Войнягу замолчал, сам смущенный своей длинной речью. Молчали и остальные. И каждый думал о том, что все это может повториться…

Теперь по утрам, хотя еще не было и пяти часов, ня Георгицэ с виноватым видом будил Томова. Войнягу и Морару уже сидели у приемника, настроенного на Москву, прислушиваясь к знакомым всему трудовому люду позывным… Ровно в пять часов по бухарестскому времени советскую радиостанцию можно было слушать без помех. А русский язык в пансионе знали только Женя и Илья. Но Женя неохотно слушал запрещенные радиопередачи. Он даже как-то сказал: «Знаете, братцы, дело это опасное и, если вдуматься хорошенько, ничего не дает. А в наше время чем меньше знаешь, тем здоровее. Незачем усложнять себе жизнь».

Морару посмотрел тогда на Женю и сказал: «Вы, господин Табакарев, правы! Жаль, что не занимаетесь политикой… Из вас бы вышел хороший социал-демократ!»

Потом Морару шепнул ня Георгицэ, что не надо будить Женю, так как он много работает.

Может быть, помня предупреждение племянника, ня Георгицэ, когда будил Томова, обязательно извинялся. Но Томов слушал Москву с радостью. Иногда, опасаясь, что старики могут проспать, он вскакивал, зажигал свет и смотрел на часы.

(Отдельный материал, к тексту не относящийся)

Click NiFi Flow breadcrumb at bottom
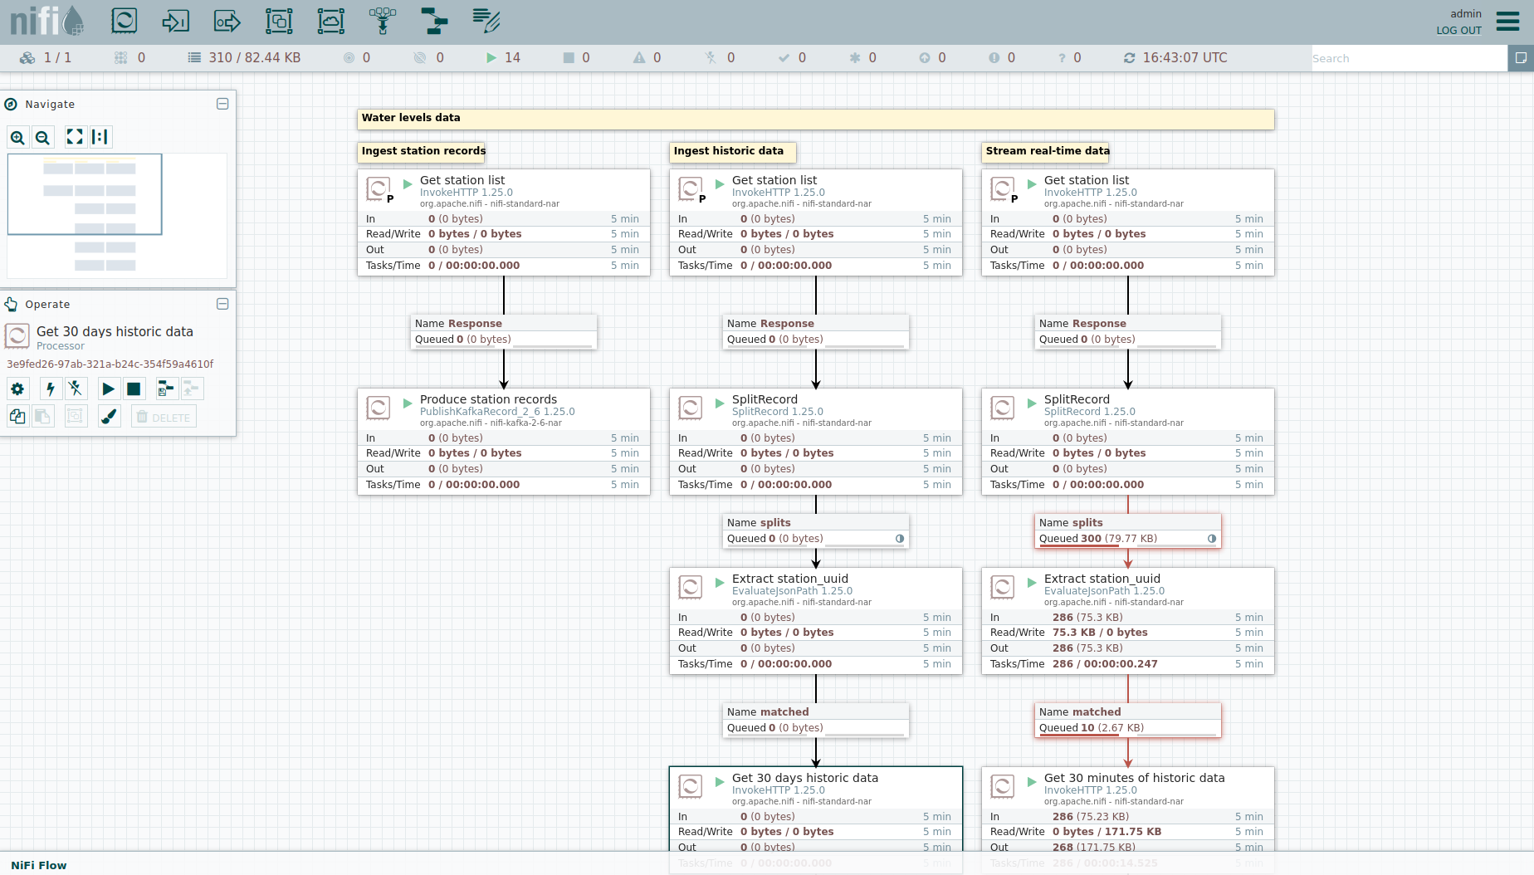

Теперь Илья Томов слушал и переводил утреннюю передачу станции «Р. В. имени Коминтерна», а потом рассказывал Захарии Илиеску и кое-каким своим новым друзьям, которых в особых случаях называл уже не «господин», как прежде, а просто «товарищ».

XV

Ровно в час дня сирены заводов и фабрик возвестили перерыв на обед. В это время закрывались магазины, свертывались палатки, укладывали свой товар в чемоданы продавцы-амбуланты. Кто шел обедать домой, кто в ресторан, кто в столовую или бодегу. А те, кто трудился за двадцать пять-тридцать лей в день, поступали проще: они тут же, не отходя от своих станков или печей, доставали краюху черного хлеба или ломоть остывшей мамалыги, иногда с куском ржавой селедки или несколькими ломтиками овечьей брынзы. Они укрывались где-нибудь в тени, когда было жарко, и пристраивались на солнышке в прохладную погоду.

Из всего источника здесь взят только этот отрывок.